## EXERCISE BRIEF
Read the records below. Copy each line where the string "target" occurs.

──────── RECORDS PROVIDED

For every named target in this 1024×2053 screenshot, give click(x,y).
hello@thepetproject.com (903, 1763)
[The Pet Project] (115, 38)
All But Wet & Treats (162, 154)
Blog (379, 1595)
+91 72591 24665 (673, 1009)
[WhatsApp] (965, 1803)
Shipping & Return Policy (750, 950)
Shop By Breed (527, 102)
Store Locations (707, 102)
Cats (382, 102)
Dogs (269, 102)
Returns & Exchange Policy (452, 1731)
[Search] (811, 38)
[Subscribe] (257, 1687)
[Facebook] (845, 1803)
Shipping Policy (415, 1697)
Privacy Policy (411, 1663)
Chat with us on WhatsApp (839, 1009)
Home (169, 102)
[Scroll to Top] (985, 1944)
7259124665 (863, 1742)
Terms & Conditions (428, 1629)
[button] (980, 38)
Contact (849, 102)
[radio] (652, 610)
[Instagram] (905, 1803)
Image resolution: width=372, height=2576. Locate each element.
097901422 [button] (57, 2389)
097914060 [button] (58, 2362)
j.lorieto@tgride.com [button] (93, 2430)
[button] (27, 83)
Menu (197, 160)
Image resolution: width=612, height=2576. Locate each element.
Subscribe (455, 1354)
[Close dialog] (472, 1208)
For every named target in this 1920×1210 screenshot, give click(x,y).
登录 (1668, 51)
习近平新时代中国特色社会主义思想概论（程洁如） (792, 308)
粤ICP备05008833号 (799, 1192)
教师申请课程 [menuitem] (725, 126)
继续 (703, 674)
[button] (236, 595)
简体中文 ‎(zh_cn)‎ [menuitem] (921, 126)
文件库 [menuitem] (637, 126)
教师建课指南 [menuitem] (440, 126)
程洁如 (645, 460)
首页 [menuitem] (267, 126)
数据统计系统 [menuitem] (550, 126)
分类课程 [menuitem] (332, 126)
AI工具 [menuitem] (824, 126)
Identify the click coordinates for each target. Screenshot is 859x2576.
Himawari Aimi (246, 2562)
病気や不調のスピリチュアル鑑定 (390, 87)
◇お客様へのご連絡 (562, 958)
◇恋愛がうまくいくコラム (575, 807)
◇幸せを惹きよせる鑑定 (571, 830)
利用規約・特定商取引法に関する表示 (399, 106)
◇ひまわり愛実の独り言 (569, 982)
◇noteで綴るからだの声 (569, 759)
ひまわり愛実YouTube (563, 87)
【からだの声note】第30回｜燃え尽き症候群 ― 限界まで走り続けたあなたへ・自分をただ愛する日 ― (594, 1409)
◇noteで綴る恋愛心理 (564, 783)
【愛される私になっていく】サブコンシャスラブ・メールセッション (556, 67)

────────────────

## RESPONSE BELOW
For every named target in this 1024×2053 screenshot, give click(x,y).
For every named target in this 1920×1210 screenshot, give click(x,y).
Identify the click coordinates for each target. Screenshot is 859x2576.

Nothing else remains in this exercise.